It’s been 20 years since the closure of the Pineland Center, marking a policy shift that allowed Mainers with intellectual and developmental disabilities to leave the public institution and live in homelike settings where they could be part of their communities.

But a proposed state rule could deprive these vulnerable residents of critical support services, affecting their health and safety and jeopardizing the progress they’ve made. The Legislature should take this opportunity to put the rule on hold until it can be modified to ensure that it serves the best interest of those most affected.

At issue is a Maine Department of Health and Human Services proposal to change how it allocates services for people with disabilities. The individualized team model mandated under state law, involving family members and caregiving professionals, would be replaced by the Supports Intensity Scale: a single, high-stakes, standardized test that would assign each individual a score to indicate how much support they need.

According to the DHHS, the new model would create a more efficient system. But many families and caretakers of disabled adults disagree. And the concerns they’ve raised have led the Legislature’s Health and Human Services Committee to initiate a review of the rule, starting with a public hearing Monday in Augusta.

Advocates for the disabled have good reason to be concerned. They estimate that under the new approach, over 80 percent of the Mainers receiving services will see their assistance cut by an average of nearly 30 percent.

This means that people who need 24-hour care – people who can’t speak, feed themselves, keep themselves clean; adults who need someone to watch them so they don’t run into traffic – will lose 50 hours of support a week.

Though it can take decades, family members have seen their children make great strides if they get enough assistance.

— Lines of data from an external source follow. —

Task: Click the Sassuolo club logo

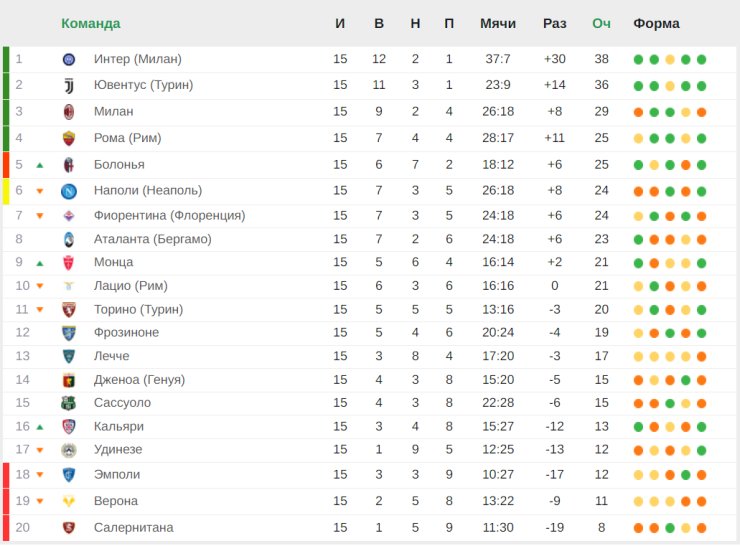Action: (x=69, y=403)
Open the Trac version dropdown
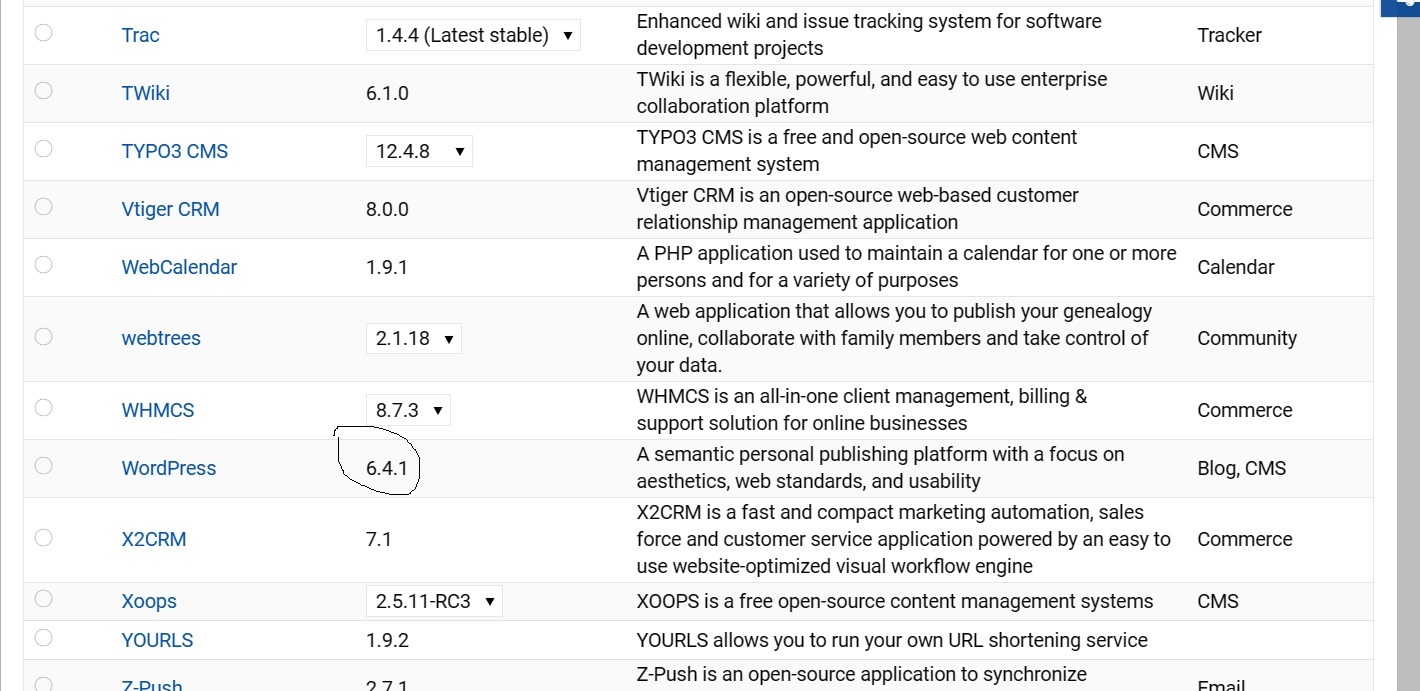The image size is (1420, 691). (473, 35)
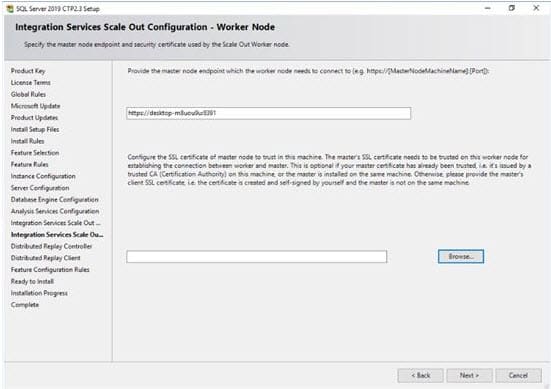Go Back to the previous setup page
The width and height of the screenshot is (551, 389).
[x=421, y=375]
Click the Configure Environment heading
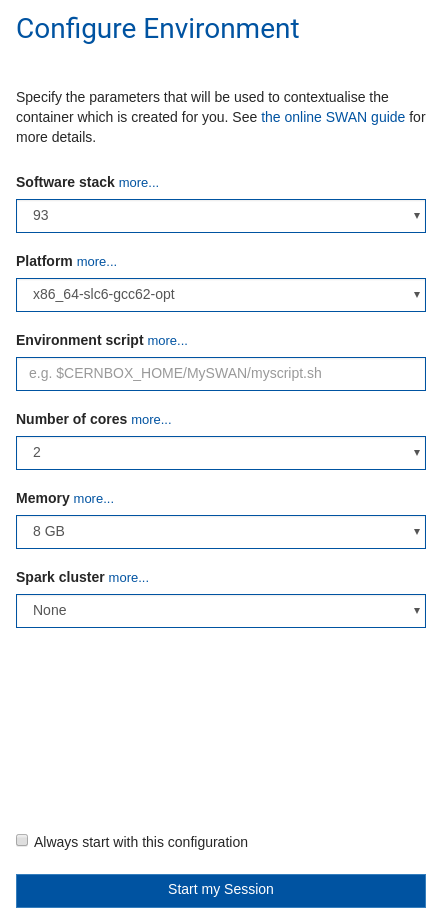The width and height of the screenshot is (442, 924). coord(157,29)
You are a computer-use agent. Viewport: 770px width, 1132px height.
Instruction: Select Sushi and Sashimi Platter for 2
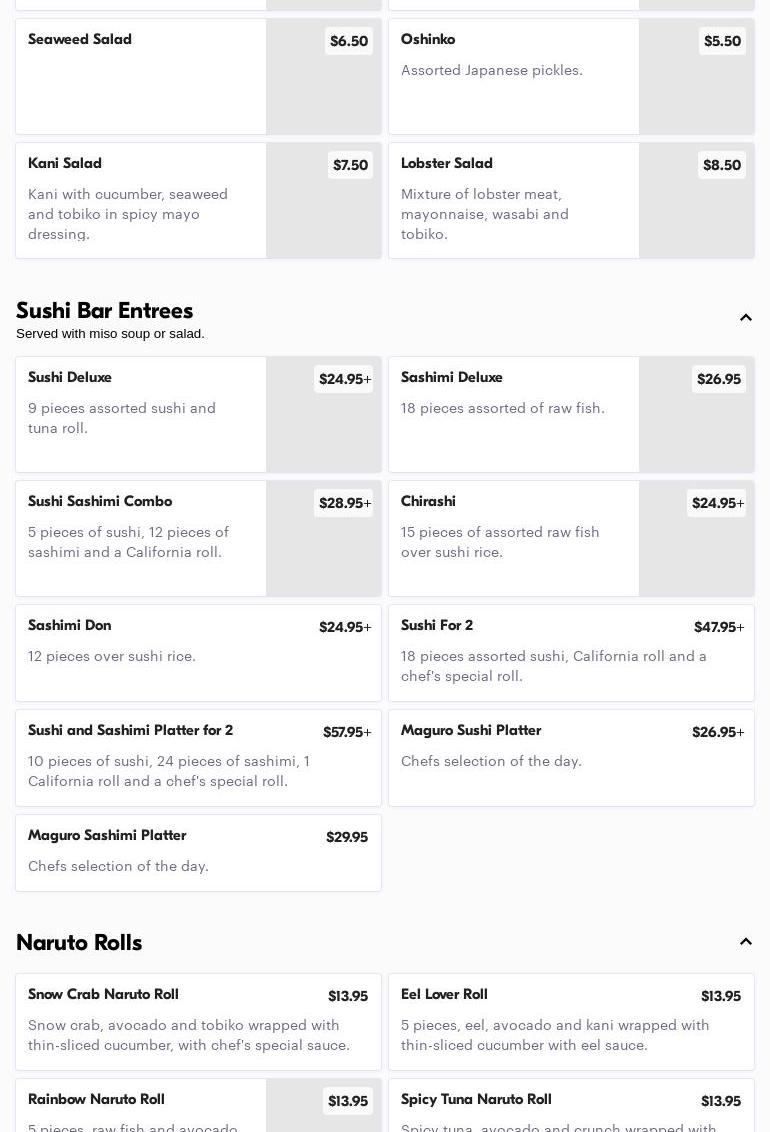tap(198, 757)
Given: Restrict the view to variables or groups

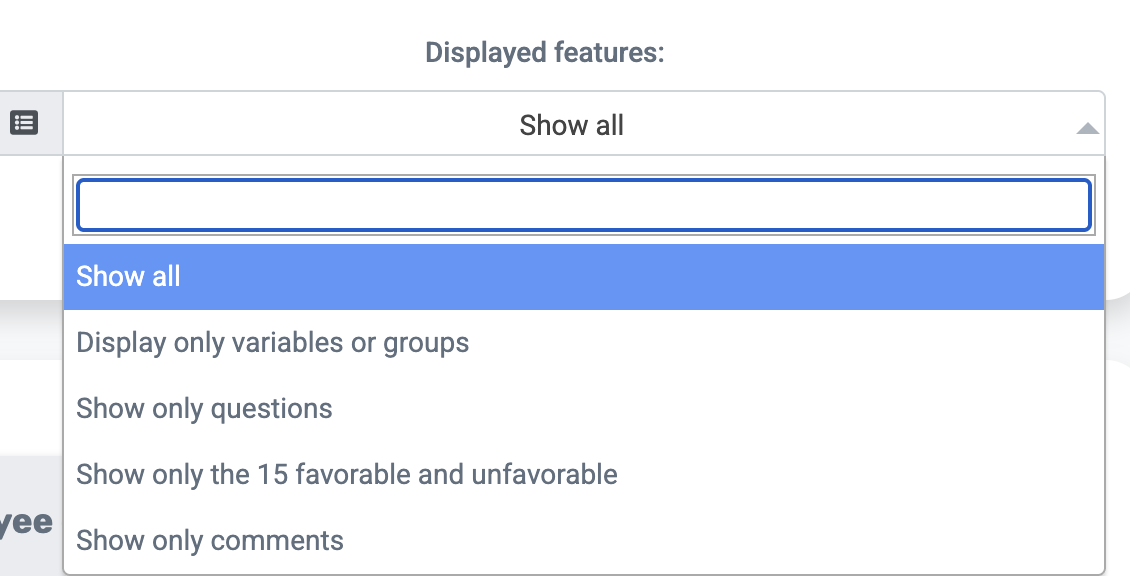Looking at the screenshot, I should pyautogui.click(x=584, y=342).
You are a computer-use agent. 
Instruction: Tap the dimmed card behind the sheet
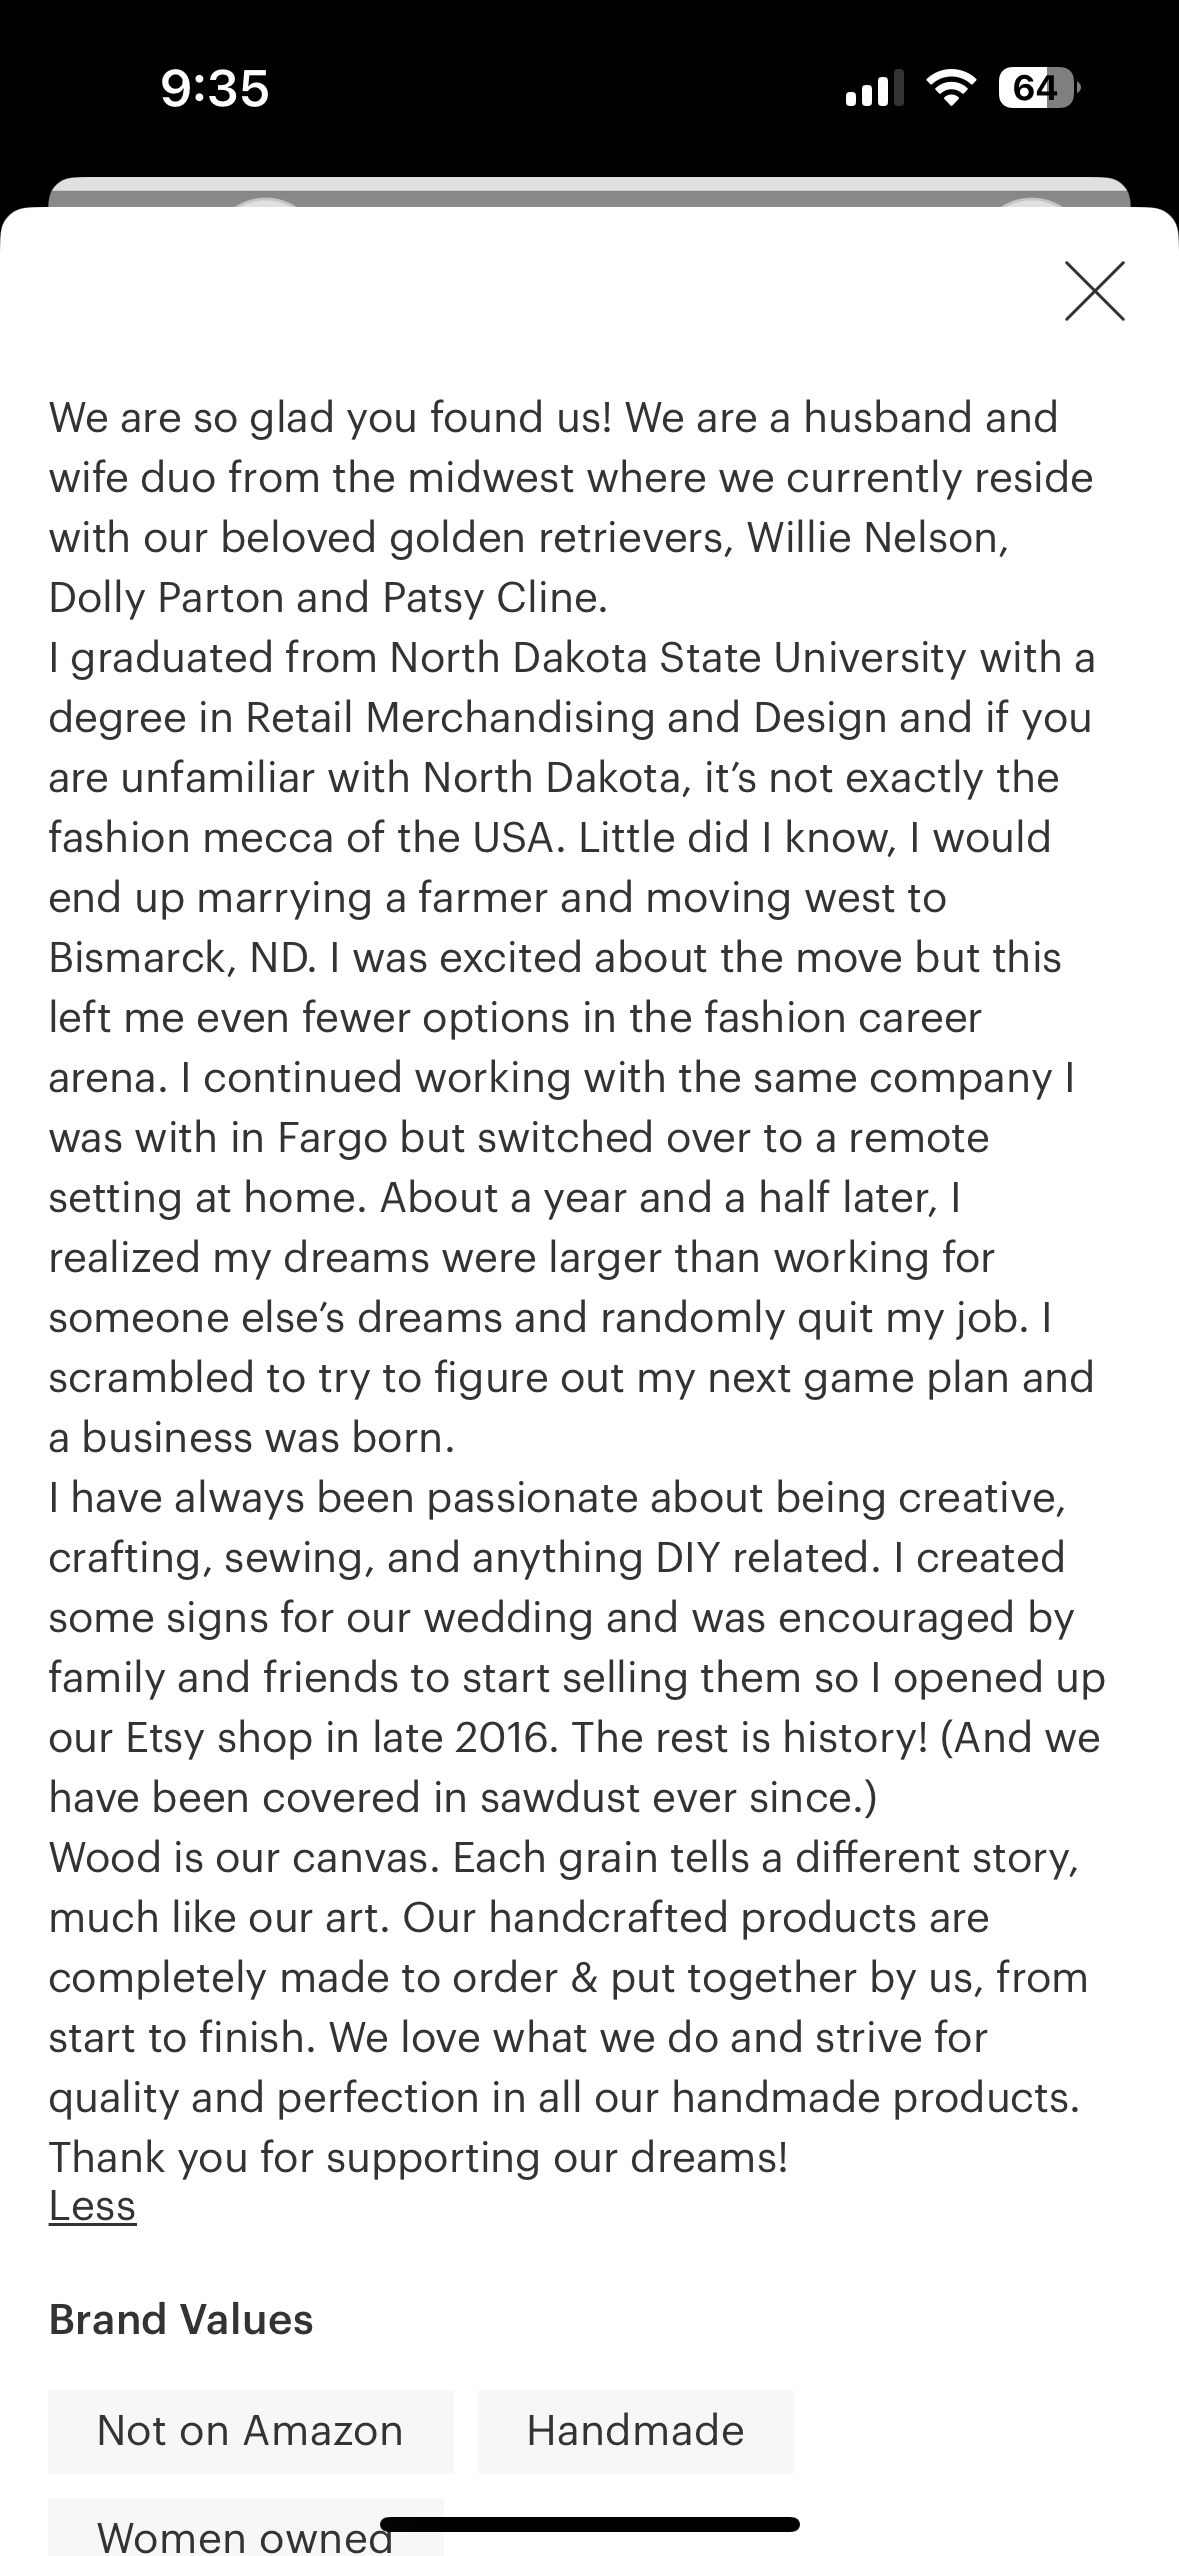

A nonverbal man with autism, for example, lives in a group home and delivers Meals on Wheels, his mother, Kim Humphrey of Auburn, told the Maine Public Broadcasting Network last month. But without adequate support, Humphrey says, her son can deteriorate rapidly, losing the ability to communicate and to use the toilet.

The class-action suit that eventually led to the closure of Pineland also raised awareness of our society’s obligations to people with disabilities. To ensure that these Mainers keep getting the care they’re entitled to, lawmakers should step in and revise the proposed rule so that the DHHS is required to use their new assessment tool as it’s meant to be used – as a supplement to instead of a replacement for an approach that takes into account each person’s needs.